Start of Provided information

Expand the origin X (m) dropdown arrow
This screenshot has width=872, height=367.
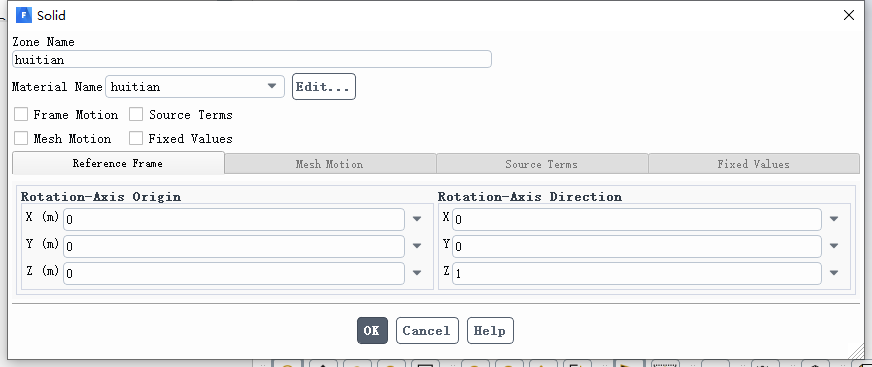pos(417,219)
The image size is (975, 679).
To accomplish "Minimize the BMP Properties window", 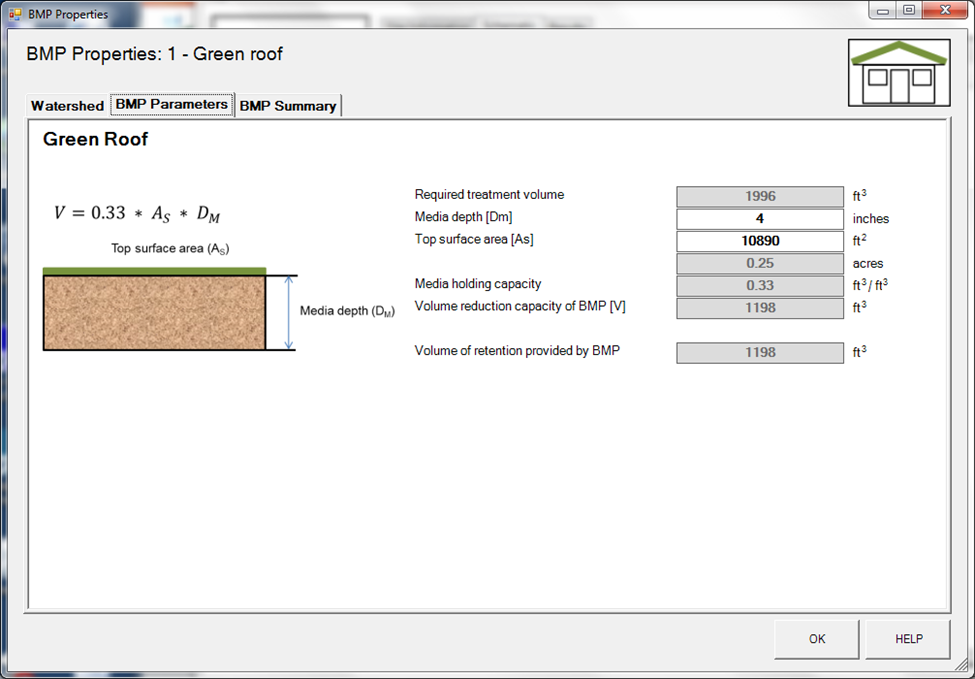I will point(881,10).
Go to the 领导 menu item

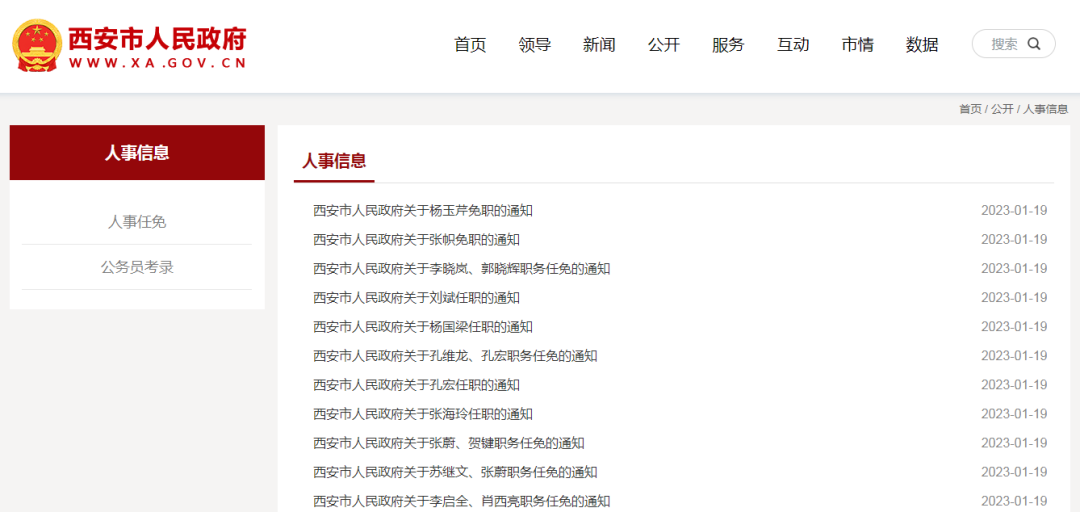(535, 45)
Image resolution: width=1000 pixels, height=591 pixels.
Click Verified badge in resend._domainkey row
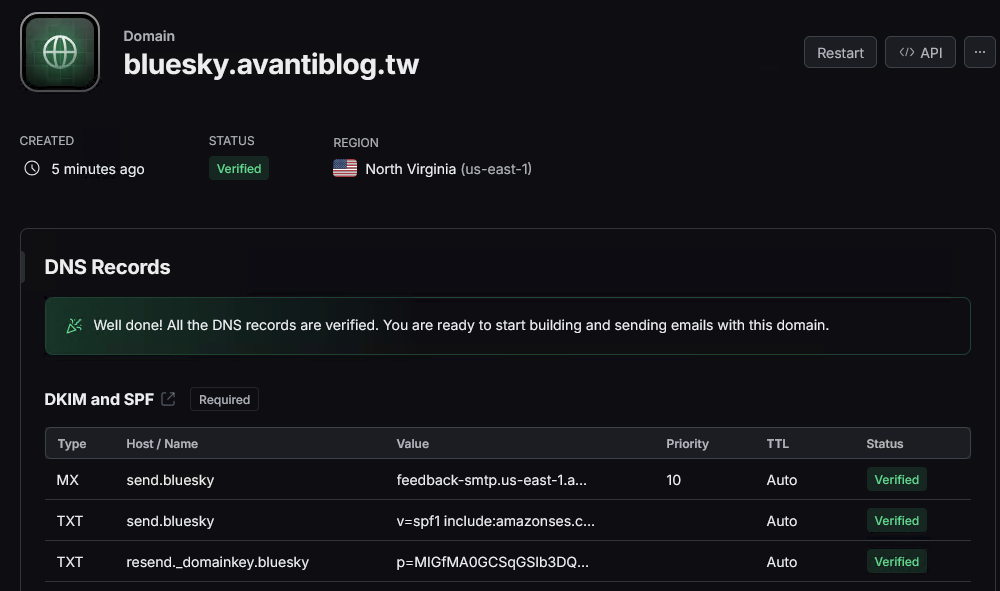896,562
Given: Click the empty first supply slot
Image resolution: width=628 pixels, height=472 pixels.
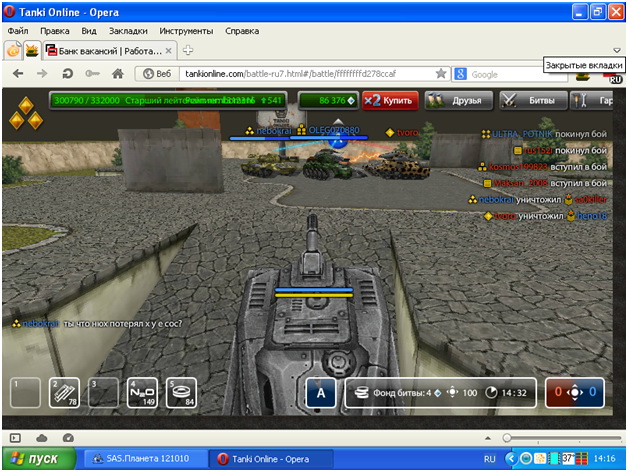Looking at the screenshot, I should [x=26, y=392].
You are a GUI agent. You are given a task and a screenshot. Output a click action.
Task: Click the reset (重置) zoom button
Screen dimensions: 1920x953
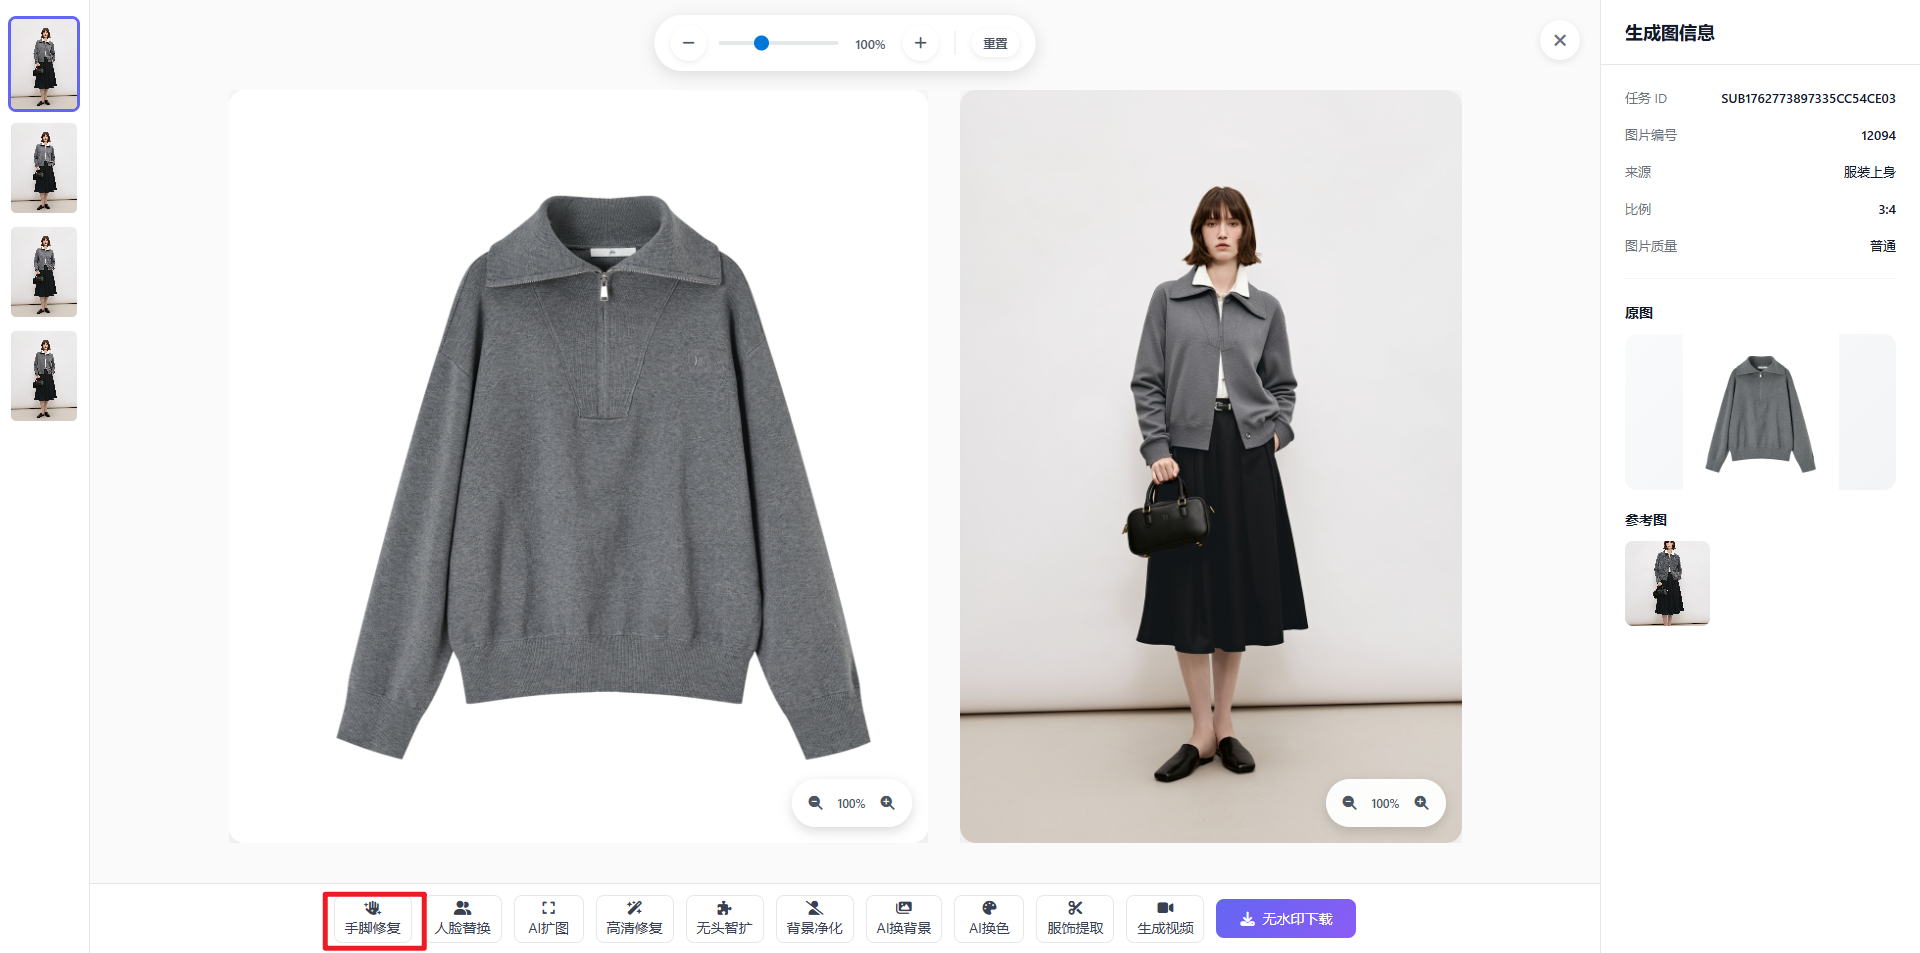tap(995, 44)
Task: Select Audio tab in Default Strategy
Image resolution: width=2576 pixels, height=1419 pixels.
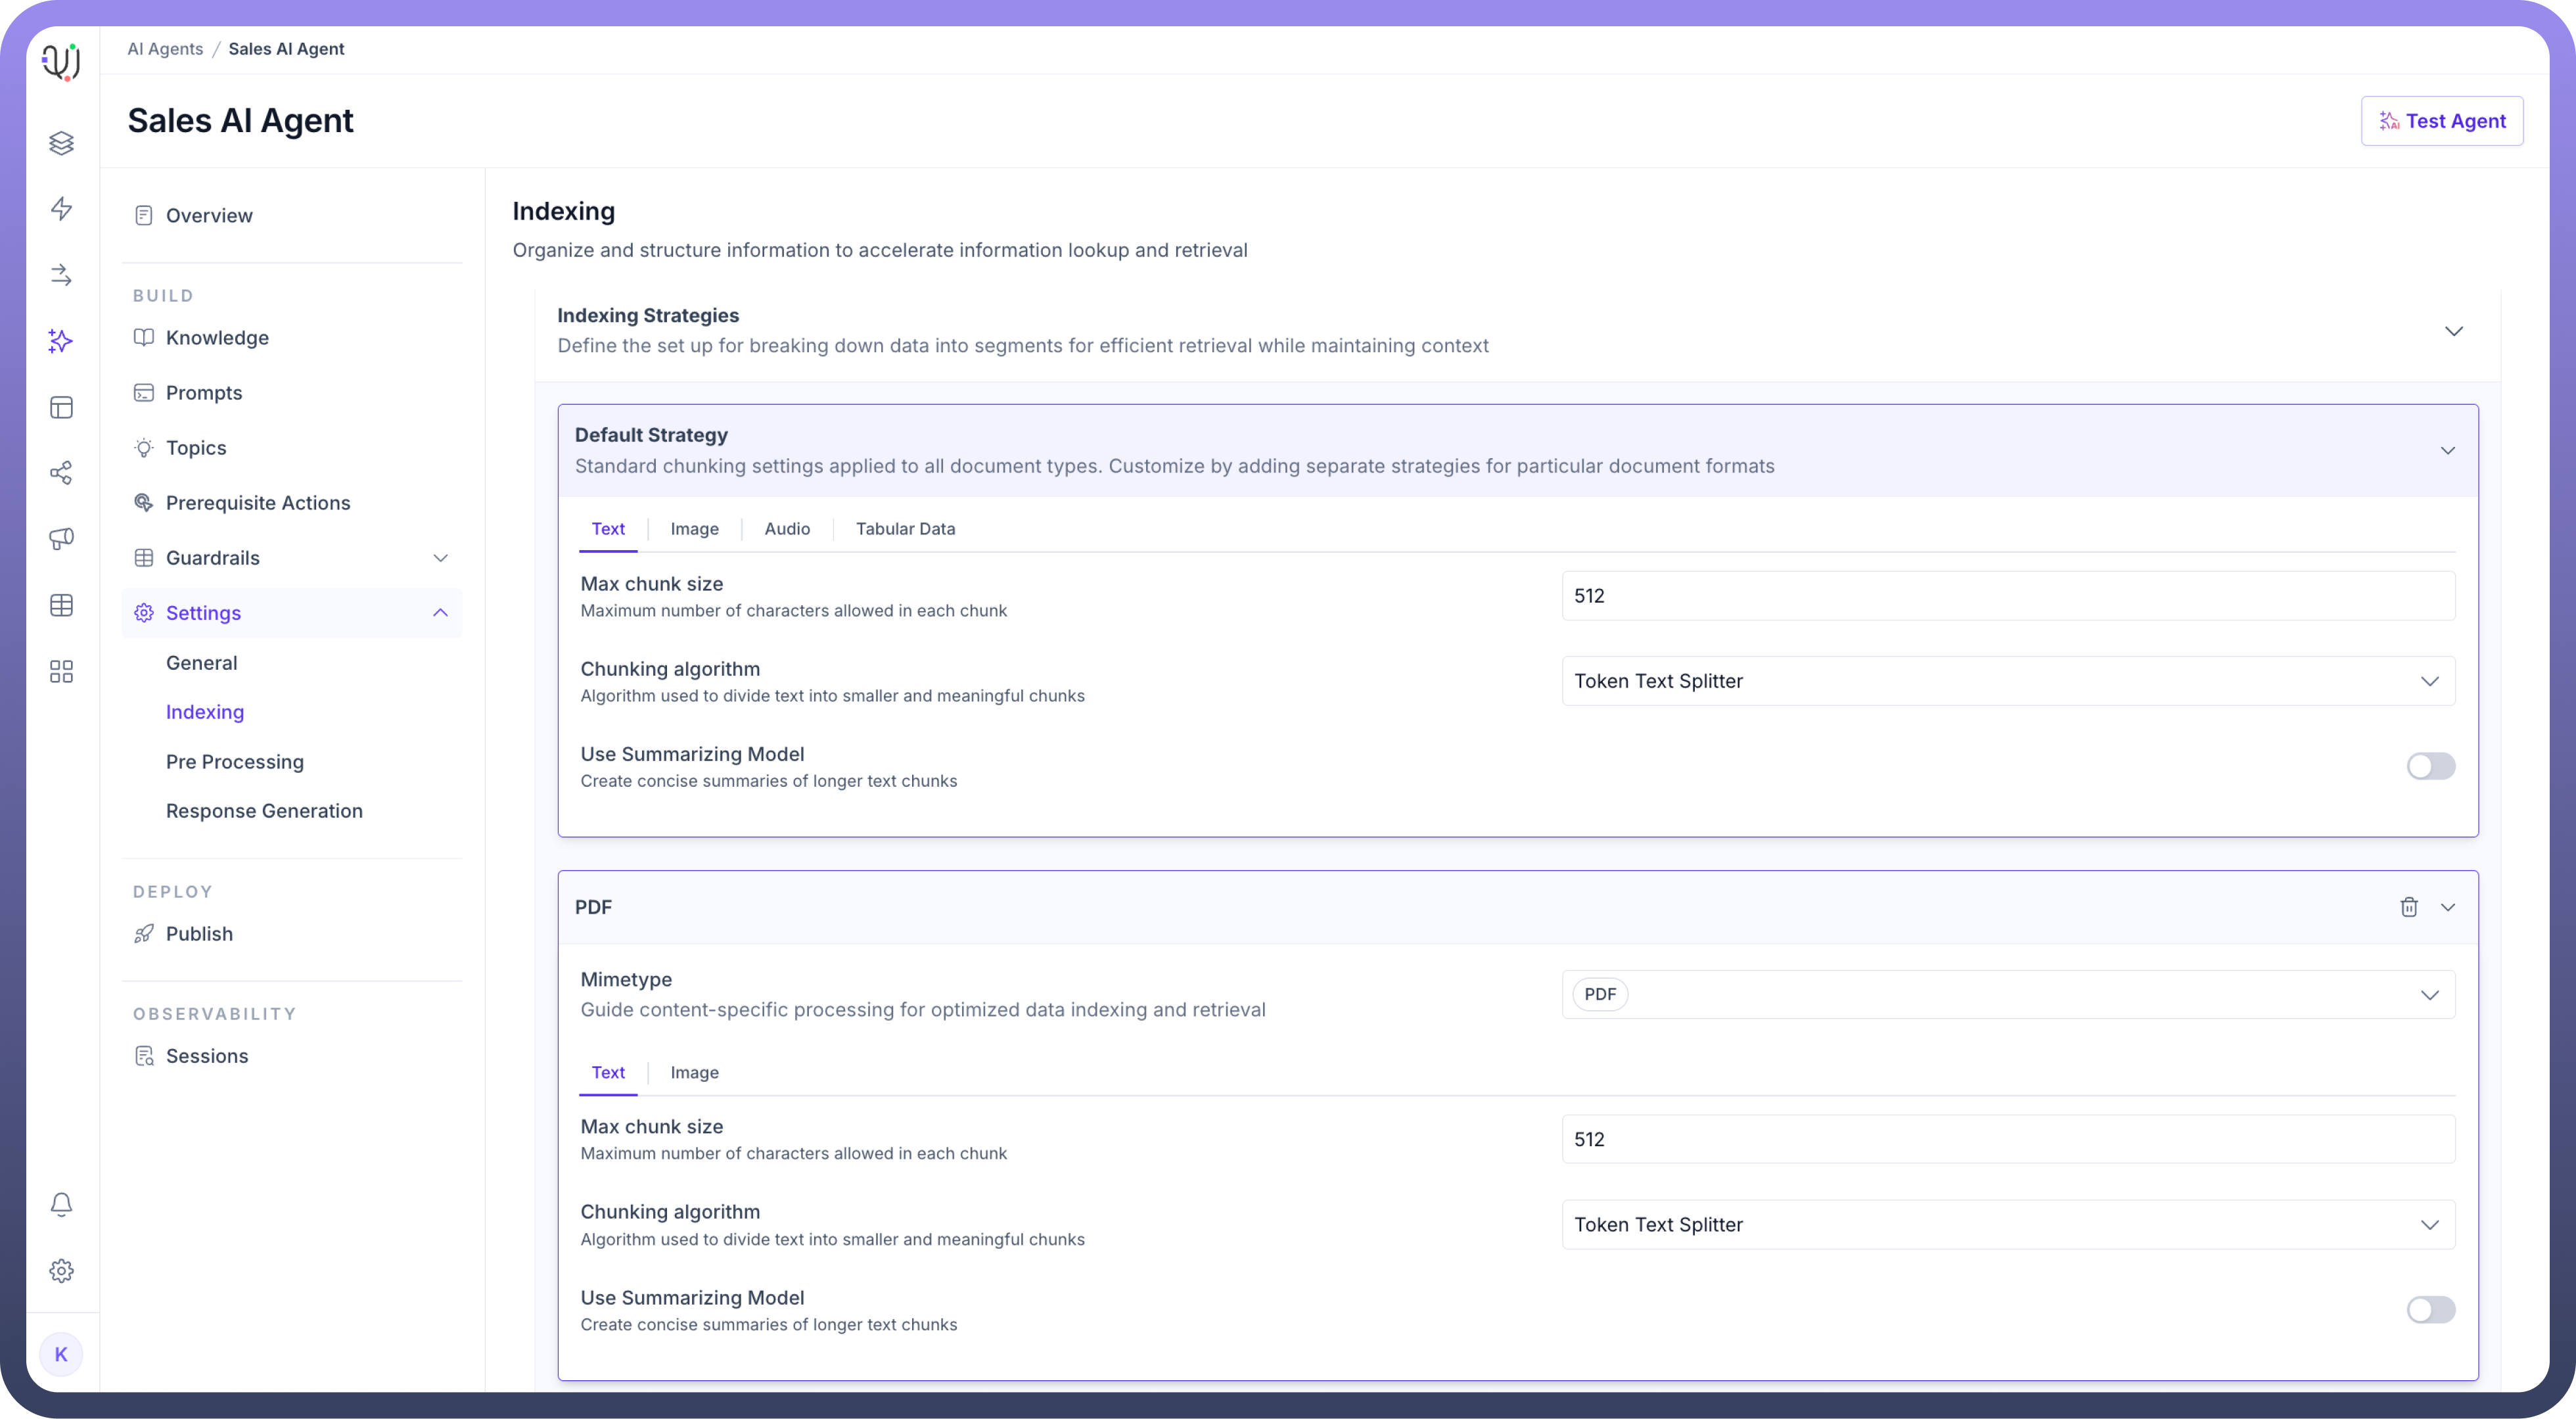Action: [x=787, y=529]
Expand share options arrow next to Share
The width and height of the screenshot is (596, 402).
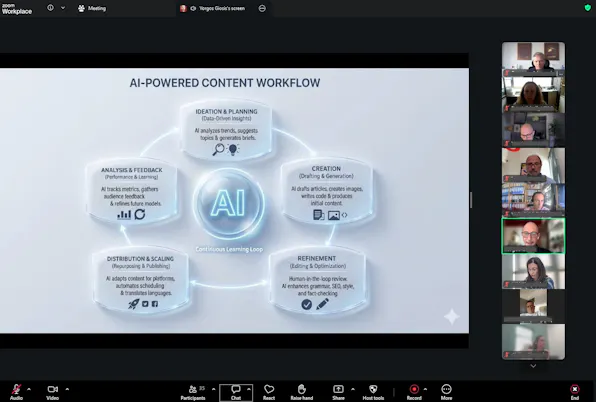point(353,389)

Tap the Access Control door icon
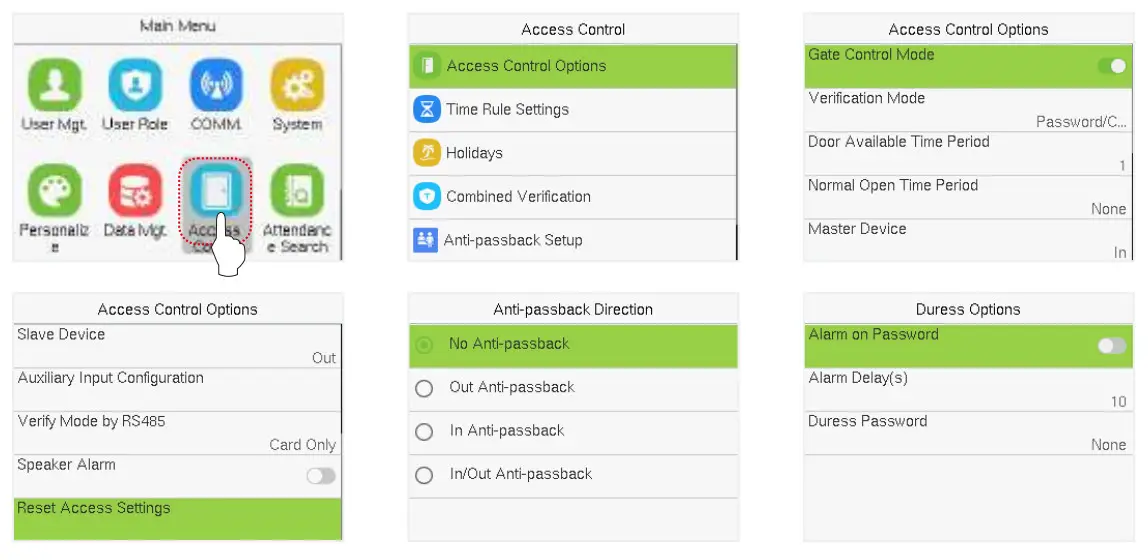(215, 192)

End of Provided information

◆ Task prompt
Rewrite the lines from the line with "Go to the 领导 menu item" up to and including the line with "Looking at the" as a Markdown table with the columns No. and Text, numbering each line and skipping blank lines. Leave the pictures out.

◆ The completed task
| No. | Text |
|---|---|
| 1 | Go to the 领导 menu item |
| 2 | (535, 45) |
| 3 | Image resolution: width=1000 pixels, height=591 pixels. |
| 4 | Click Verified badge in resend._domainkey row |
| 5 | 896,562 |
| 6 | Given: Click the empty first supply slot |
| 7 | Image resolution: width=628 pixels, height=472 pixels. |
| 8 | Looking at the screenshot, I should [x=26, y=392]. |